In a ground breaking 2007 research paper, economists Bumsoo Lee and Peter Gordon cited William T. Bogart, now president of Maryville College (Tennessee), to dismiss the pervasive idea in planning, media and academic circles that American metropolitan areas (cities in their economic or functional form) still exhibit the monocentric form that ceased to be long ago.

“A fundamental misunderstanding of how metropolitan areas work has hampered the current debate on the causes and consequences of urban sprawl. This misunderstanding is analogous to the pre-Copernican fallacy that the earth is the center of the universe, and everything revolves around the earth. In the discussion of urban sprawl, the downtown or central city takes the place of the earth in the Ptolemaic cosmology, and the rest of the metropolitan area is defined only in relation to the downtown.”

In their research, Lee and Gordon showed that as early as 2000, no major metropolitan area (over 1 million population) in the United States had a monocentric employment pattern. Indeed, they showed that US metropolitan areas were already more polycentric than monocentric. That includes New York, where more than 75 percent of employment was outside the monocentric core (the central business district or CBD) and other major subcenters.

But the real momentum is beyond polycentrism, to dispersal outside of even suburban business centers. (Figure 1). Earlier, Gordon and Harry Richardson showed that Los Angeles had left polycentricity behind for a dispersed urban form by 1990. Although the Lee and Gordon research has not been updated, the most recent Census Bureau County Business Patterns data shows that 94 percent of new employment has been located in two outer sectors (Later Suburbs & Exurbs) since 2000 (Figures 2 & 3).

This analysis uses the City Sector Model and American Community Survey (2012-2016) to estimate average work trip travel times for 2016 for sectors within major metropolitan areas (See Note and Figure 11). This demonstrates that across the entire US metropolitan area, average one-way work trip travel times are around 30 minutes or less.

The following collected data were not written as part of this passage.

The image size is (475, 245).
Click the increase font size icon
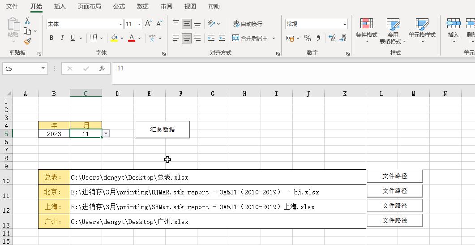pos(148,24)
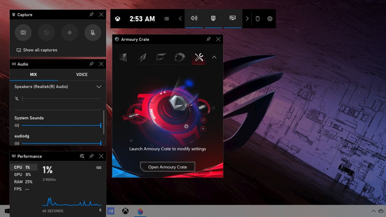Open the Performance widget from the Game Bar
The height and width of the screenshot is (217, 386).
pos(233,18)
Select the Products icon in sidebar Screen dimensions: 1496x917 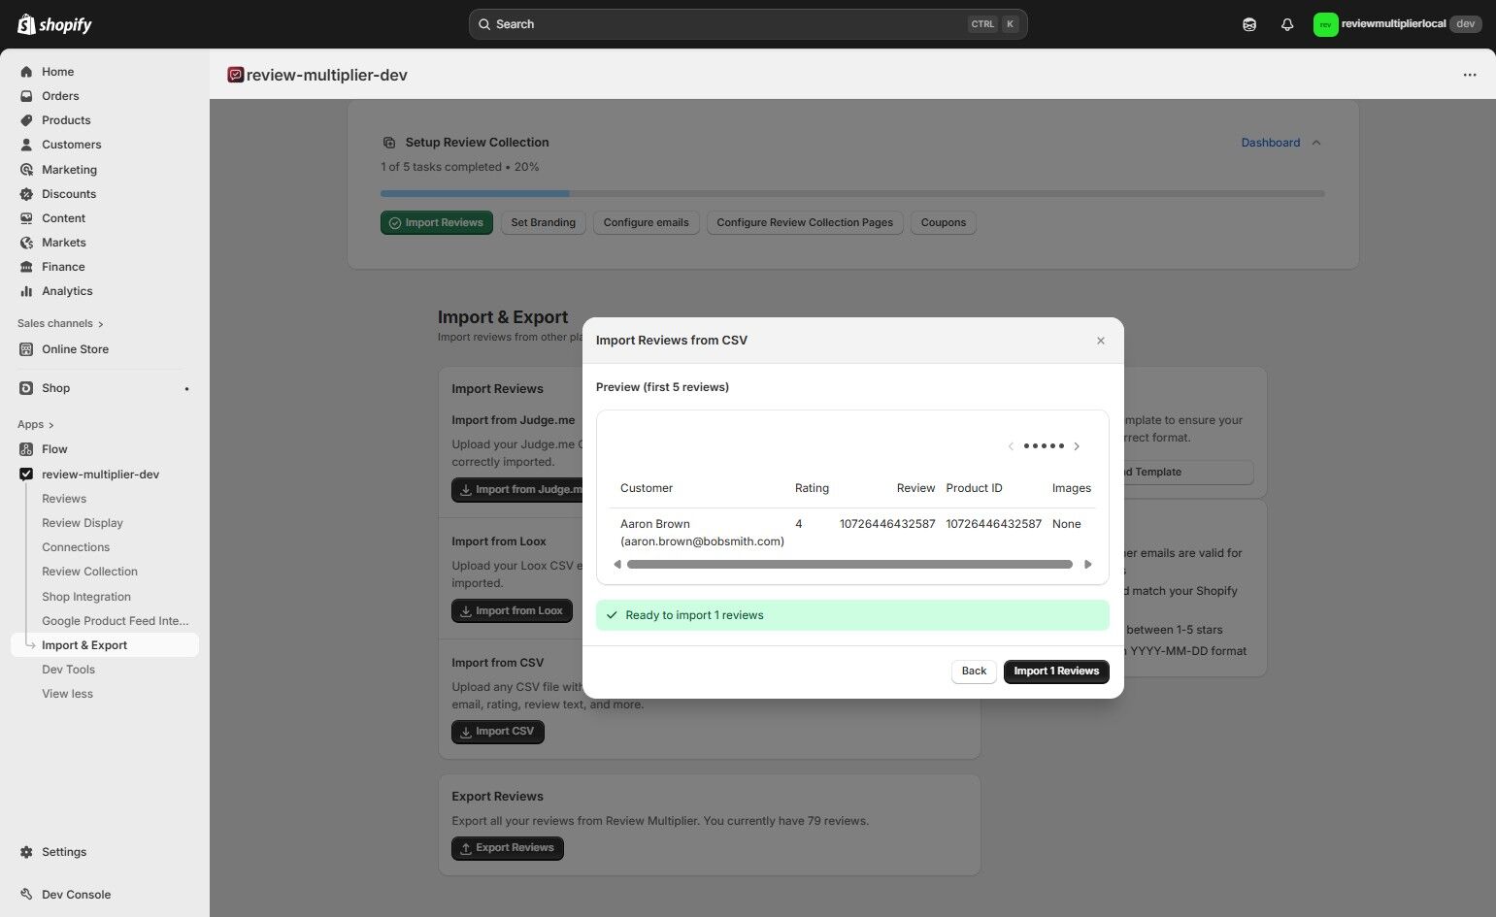click(26, 119)
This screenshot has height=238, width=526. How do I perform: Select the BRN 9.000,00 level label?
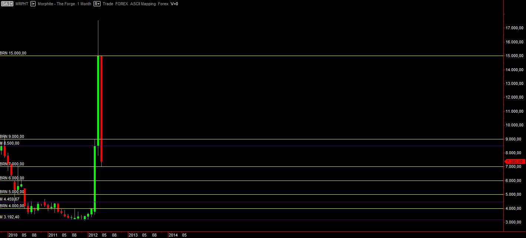point(12,136)
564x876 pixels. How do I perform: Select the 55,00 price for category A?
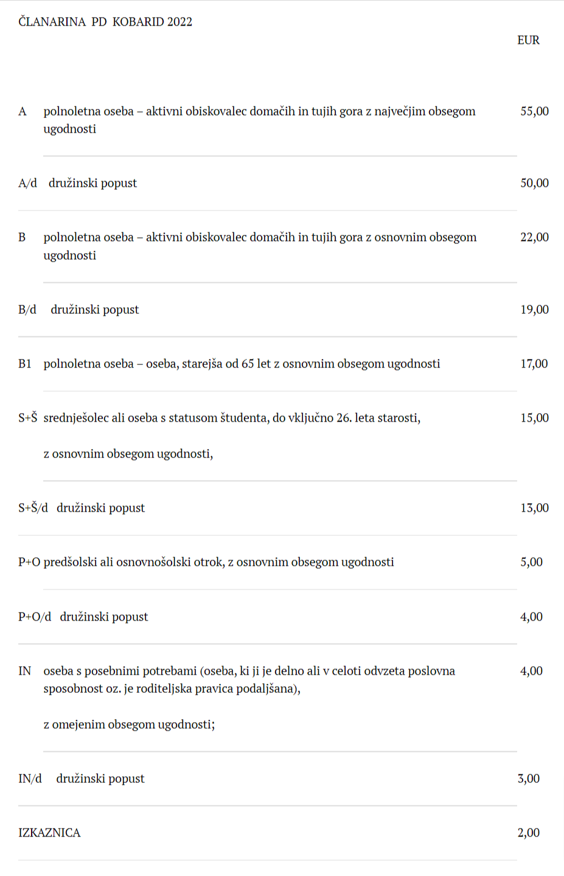534,111
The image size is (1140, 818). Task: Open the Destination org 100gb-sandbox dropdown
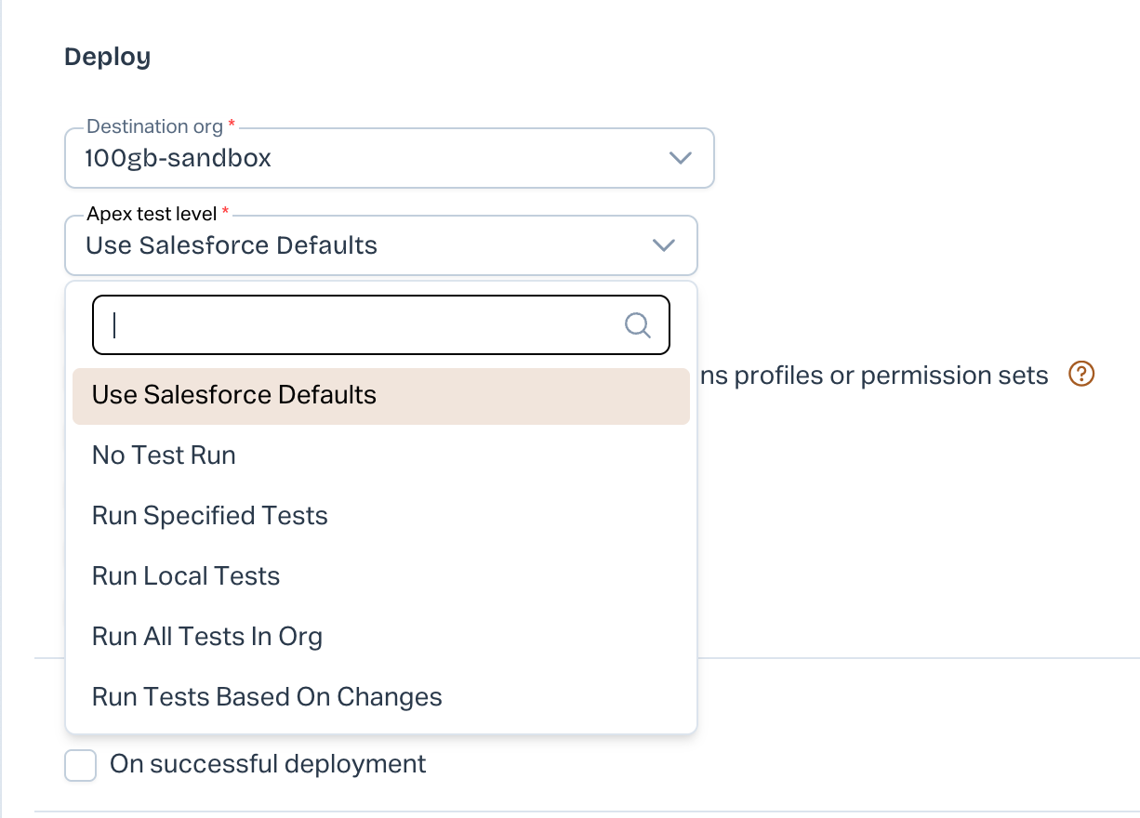point(389,158)
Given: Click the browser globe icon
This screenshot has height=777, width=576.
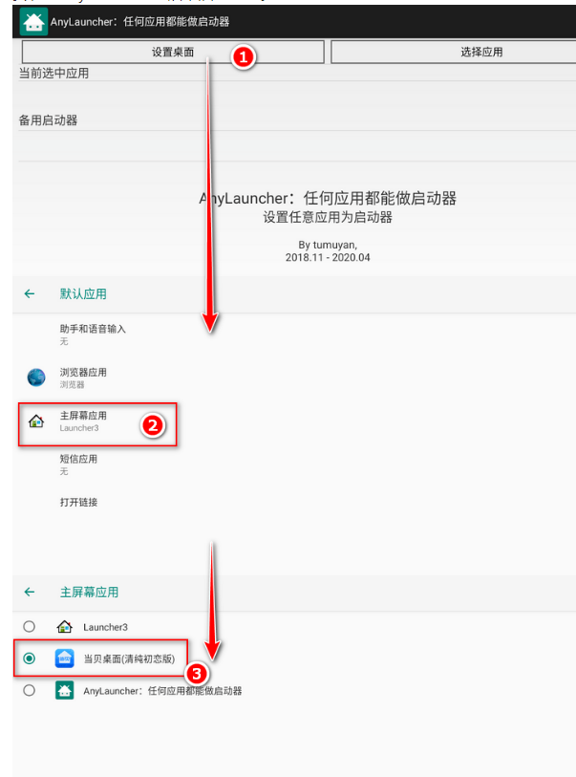Looking at the screenshot, I should click(x=36, y=378).
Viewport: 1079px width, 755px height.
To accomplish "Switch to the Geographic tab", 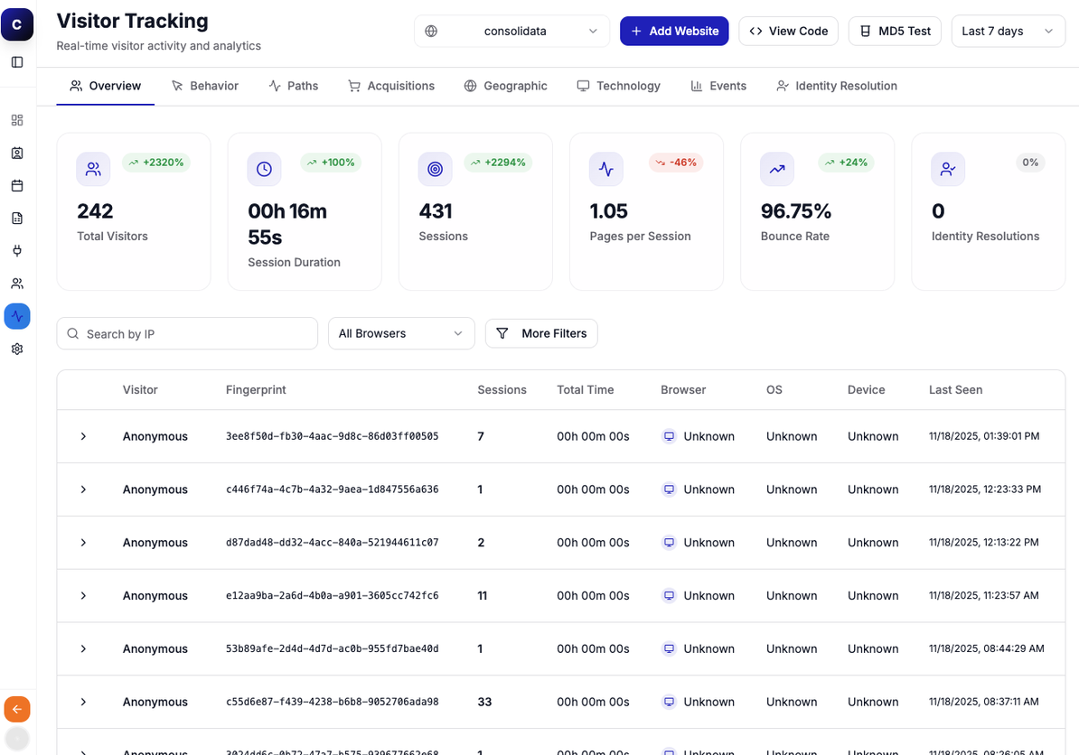I will point(506,86).
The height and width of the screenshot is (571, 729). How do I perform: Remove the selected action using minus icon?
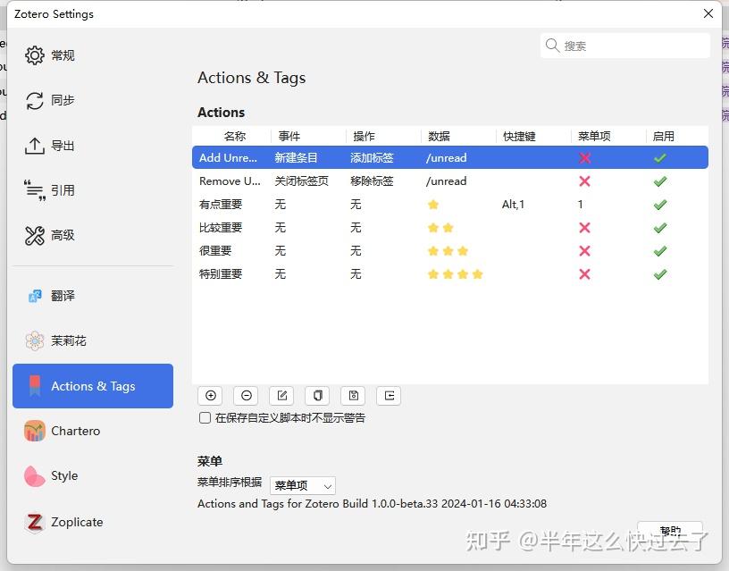click(246, 395)
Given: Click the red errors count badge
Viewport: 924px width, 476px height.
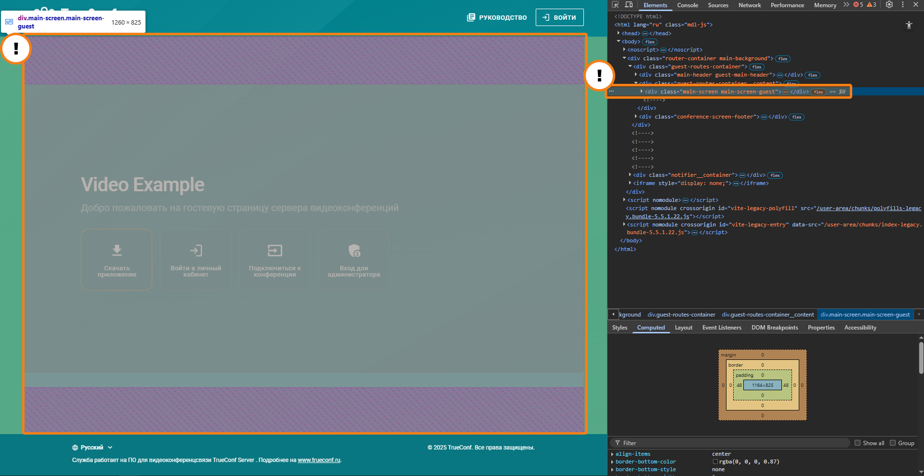Looking at the screenshot, I should click(x=858, y=5).
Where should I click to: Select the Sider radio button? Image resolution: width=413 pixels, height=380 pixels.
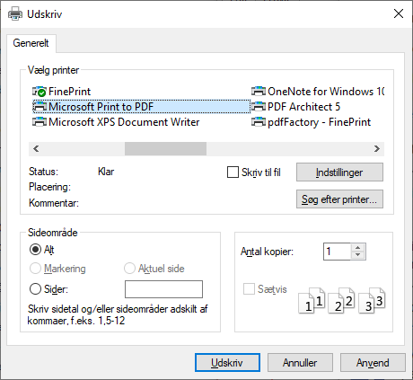35,289
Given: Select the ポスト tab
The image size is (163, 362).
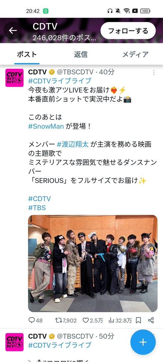Looking at the screenshot, I should coord(27,54).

Evenly Dispersed Residences & Employment

Jobs and resident workers are relatively balanced in US metropolitan areas. In the suburbs and exurbs, there are 0.95 jobs per resident worker, and 1.28 resident jobs per resident workers in the Urban Core (Figure 4). This figure, however, masks the distorted ratio in the Urban Core CBD, which has by far the highest employment density of any sector, nearly 20 times that of the second densest sector (Urban Core: Inner Ring) and 60 times that of the Earlier Suburbs, which have nearly five times as many jobs (Figure 6). Yet despite its extreme concentration of employment, the Urban Core: CBD still only represents less than 10 percent of overall employment.

Travel Times

This dispersion works to the advantage of commuters, whose travel times are remarkably similar throughout metropolitan areas.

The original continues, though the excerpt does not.